Find a common denominator for all fractions then add or subtract and simplify if needed.

There are many steps to solve adding and subtraction rational expression problems.

$\begin{align} \frac{2}{3x} +\frac{3}{9} + \frac{1}{x^{2}}&=\\ \frac{6x}{9x^{2}} + \frac{3x^{2}}{9x^{2}}+ \frac{9}{9x^{2}} &=\\ \frac{3x^{2} + 6x + 9}{9x^{2}}&=\\ \frac{3(x^{2} +2x +3)}{3(3x^{2})} &=\\ \frac{x^{2} +2x +3}{3x^{2}} \end{align}$

Multiplying and Dividing Rational Expression

To make the computations less complicated, cancel out common factors then multiply.

For this multiplication problem, factor out the common binomial terms then multiply.

$\begin{align} \frac{x^{2} -x -2}{x-2}&\times\frac{x^{2} +4x +4}{x+2}=\\ \frac{(x+1)(x-2)}{x-2}&\times\frac{(x+2)(x+2)}{x+2}=\\ \frac{x+1}{1}&\times\frac{x+2}{1}=x^{2}+3x+2 \end{align}$

After canceling out any common factors, divide the rational expressions. Remember the mnemonic device for dividing fractions? Keep it, switch it, flip it.

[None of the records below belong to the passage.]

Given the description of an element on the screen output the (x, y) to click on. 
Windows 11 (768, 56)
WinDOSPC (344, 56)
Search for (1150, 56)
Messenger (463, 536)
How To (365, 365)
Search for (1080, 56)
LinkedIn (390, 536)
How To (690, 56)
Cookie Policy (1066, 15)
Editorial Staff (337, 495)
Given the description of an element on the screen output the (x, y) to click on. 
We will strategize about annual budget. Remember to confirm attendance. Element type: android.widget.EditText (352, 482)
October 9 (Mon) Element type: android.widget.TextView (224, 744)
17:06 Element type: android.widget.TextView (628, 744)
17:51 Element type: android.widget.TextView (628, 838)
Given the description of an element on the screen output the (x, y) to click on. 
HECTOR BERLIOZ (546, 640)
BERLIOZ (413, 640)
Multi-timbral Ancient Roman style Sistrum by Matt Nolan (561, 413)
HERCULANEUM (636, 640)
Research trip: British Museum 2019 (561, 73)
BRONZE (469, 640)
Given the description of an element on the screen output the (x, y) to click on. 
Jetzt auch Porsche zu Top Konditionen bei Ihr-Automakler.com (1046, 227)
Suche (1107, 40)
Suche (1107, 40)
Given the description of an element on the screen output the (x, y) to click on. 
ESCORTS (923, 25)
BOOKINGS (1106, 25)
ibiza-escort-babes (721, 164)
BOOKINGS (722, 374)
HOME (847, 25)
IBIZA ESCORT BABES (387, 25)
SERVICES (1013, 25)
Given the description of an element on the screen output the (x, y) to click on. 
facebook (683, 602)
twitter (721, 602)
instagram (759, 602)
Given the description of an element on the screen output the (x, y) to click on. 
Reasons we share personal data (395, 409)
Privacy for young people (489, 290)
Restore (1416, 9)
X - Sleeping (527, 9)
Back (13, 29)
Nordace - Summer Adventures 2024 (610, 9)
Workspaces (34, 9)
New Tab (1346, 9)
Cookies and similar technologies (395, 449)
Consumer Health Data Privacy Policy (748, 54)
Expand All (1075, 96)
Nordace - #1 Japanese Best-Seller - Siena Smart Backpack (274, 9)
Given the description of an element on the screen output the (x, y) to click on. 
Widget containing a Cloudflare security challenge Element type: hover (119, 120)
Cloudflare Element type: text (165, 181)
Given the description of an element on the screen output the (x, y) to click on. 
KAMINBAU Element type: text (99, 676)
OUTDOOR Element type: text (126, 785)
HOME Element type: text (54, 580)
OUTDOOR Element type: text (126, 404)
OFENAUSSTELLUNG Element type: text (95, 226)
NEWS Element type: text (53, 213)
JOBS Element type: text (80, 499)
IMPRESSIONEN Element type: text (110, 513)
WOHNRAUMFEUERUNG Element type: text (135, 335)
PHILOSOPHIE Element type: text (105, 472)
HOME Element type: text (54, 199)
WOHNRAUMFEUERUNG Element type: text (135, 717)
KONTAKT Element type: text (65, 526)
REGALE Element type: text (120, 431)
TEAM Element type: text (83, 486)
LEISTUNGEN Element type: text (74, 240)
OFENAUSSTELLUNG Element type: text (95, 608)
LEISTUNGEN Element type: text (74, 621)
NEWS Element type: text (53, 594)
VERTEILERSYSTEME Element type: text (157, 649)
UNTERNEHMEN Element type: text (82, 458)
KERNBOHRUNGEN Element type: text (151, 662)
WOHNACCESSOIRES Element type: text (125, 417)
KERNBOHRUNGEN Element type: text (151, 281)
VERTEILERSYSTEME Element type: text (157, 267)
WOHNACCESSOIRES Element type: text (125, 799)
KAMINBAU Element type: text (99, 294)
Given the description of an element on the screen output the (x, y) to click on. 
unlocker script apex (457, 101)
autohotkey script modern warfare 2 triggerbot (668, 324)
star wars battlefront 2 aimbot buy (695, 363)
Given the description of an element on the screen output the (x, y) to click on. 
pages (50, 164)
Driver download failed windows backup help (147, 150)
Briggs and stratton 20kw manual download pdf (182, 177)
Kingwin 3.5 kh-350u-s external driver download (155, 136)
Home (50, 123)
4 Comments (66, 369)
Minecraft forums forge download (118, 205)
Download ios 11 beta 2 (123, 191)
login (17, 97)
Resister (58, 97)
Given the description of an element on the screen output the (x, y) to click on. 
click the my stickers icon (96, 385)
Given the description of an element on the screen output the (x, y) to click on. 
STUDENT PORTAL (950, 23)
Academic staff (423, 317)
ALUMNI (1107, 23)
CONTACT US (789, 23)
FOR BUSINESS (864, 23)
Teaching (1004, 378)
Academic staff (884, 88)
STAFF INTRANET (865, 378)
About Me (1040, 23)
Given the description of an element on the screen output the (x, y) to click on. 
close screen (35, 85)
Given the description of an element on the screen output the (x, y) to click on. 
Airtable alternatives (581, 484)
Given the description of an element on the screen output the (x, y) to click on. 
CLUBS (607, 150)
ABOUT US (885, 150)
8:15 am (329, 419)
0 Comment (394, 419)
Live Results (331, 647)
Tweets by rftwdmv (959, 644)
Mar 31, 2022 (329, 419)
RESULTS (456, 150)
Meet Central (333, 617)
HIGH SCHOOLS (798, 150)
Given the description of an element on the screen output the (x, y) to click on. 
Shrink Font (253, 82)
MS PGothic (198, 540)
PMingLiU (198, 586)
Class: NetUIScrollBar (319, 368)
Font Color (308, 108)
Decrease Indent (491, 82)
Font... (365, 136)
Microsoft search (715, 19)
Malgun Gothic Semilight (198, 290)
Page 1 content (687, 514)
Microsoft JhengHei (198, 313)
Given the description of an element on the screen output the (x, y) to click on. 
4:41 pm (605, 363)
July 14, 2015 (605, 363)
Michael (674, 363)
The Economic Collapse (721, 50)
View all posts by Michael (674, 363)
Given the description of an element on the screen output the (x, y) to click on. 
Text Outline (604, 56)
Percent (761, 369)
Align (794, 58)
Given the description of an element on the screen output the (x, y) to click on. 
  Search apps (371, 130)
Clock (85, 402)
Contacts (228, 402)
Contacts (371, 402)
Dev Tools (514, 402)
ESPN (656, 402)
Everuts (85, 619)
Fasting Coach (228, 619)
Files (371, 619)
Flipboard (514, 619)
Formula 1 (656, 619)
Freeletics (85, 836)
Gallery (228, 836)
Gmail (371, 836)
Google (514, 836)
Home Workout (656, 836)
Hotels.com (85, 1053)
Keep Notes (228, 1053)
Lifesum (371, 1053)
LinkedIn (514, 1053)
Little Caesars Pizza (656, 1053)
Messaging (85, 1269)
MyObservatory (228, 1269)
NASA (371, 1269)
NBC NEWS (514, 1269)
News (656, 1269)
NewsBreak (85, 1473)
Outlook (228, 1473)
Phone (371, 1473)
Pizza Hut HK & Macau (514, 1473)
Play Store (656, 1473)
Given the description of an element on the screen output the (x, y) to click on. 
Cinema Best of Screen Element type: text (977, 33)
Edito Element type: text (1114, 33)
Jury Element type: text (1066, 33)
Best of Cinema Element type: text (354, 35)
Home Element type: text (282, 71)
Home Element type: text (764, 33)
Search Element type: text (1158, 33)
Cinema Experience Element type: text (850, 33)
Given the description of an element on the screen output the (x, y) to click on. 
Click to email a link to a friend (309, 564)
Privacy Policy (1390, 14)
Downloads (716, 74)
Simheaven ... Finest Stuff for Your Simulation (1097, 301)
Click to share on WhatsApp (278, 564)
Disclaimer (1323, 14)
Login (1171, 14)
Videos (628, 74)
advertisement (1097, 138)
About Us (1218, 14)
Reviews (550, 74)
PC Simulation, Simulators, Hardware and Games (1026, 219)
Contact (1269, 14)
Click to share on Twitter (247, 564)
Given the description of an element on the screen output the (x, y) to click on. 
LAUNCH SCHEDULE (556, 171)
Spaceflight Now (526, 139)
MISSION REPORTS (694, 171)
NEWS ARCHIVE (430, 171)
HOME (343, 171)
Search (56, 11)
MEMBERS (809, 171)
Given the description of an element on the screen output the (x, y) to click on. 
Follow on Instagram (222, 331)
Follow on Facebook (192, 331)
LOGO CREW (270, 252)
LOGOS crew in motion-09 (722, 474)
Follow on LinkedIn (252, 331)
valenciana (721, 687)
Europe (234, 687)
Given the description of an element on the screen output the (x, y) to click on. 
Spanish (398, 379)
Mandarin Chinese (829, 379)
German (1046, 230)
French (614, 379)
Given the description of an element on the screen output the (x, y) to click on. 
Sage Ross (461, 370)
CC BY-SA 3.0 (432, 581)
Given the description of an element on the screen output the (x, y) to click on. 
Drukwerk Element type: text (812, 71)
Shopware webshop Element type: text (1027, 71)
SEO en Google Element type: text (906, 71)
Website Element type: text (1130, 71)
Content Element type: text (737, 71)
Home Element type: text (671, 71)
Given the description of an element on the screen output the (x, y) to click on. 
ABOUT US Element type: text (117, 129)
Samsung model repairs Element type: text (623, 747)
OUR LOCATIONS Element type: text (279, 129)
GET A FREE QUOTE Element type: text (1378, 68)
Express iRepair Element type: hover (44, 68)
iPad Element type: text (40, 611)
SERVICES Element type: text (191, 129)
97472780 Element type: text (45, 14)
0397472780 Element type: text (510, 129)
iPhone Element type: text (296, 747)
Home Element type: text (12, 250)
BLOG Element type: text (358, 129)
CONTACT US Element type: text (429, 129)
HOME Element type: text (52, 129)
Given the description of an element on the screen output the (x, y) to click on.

$\begin{align} \frac{x^{2} +4x +4}{x+2}&\div\frac{x^{2} +6x +8}{x+2}=\\ \frac{(x+2)(x+2)}{x+2}&\div\frac{(x+2)(x+4)}{x+2}=\\ \frac{x+2}{1}&\div\frac{x+4}{1}=\\ \frac{x+2}{1}&\times\frac{1}{x+4}=\frac{x+2}{x+4} \end{align}$

Longterm Division of Polynomials

Long division of polynomials follows similar steps as traditional long division. To check the solution, you can use the Distributive Property.

This quotient for this division problem is a trinomial and has no remainder.

$\begin{align} x^{2}+7x+12\\ x+6 ~\overline{\big)x^3+13x^{2}+54x +72}\\ \underline{-(x^3 +6x^{2})}\\ 7x^{2}+54x\\ \underline{-(7x^{2}+42x)}\\ 12x +72\\ \underline{-(12x+72)}\\ 0 \end{align}$

When when writing the dividend under the division bracket, include a placeholder for any powers that do not have terms. For this problem, notice the $0x^{3}$ term is a placeholder.

$\begin{align} 4x^{3}-8x^{2}+17x-32 +\frac{180}{(3x+6)}\\ 3x+6 ~\overline{\big) 12x^{4}+0x^3+3x^{2}+6x +12}\\ \underline{-(12x^4 +24x^{3})}\\ -24x^{3}+3x^{2}\\ \underline{-(-24x^{3}-48x^{2})}\\ 51x^{2} +6x\\ \underline{-(51x^{2}+102x)}\\ -96x -12\\ \underline{-(-96x -192)}\\ 180 \end{align}$

The quotient for this division problem did not work out evenly, and there is a remainder. The remainder is written as a fraction with the divisor as the denominator.